— START OF Supplied records —

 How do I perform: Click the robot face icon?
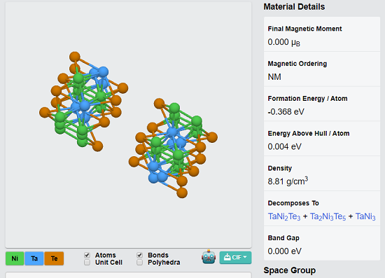209,257
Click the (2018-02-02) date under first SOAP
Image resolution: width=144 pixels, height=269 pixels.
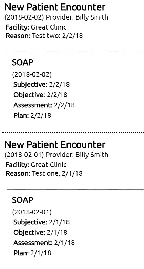(32, 75)
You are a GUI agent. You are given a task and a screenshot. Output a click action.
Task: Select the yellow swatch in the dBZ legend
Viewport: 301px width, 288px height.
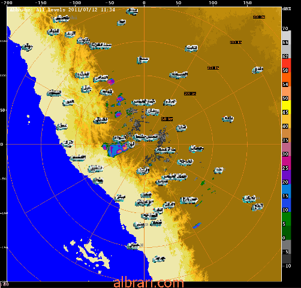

— END OF Supplied records —

▶ **Written request**:
Return every line of the rows above verbatim, omitting the pictures.

▶ **Problem solution**:
 How do I perform: Click the robot face icon?
209,257
Click the (2018-02-02) date under first SOAP
Image resolution: width=144 pixels, height=269 pixels.
(32, 75)
You are a GUI agent. You are given a task and a screenshot. Output a click action.
Task: Select the yellow swatch in the dBZ legend
Viewport: 301px width, 288px height.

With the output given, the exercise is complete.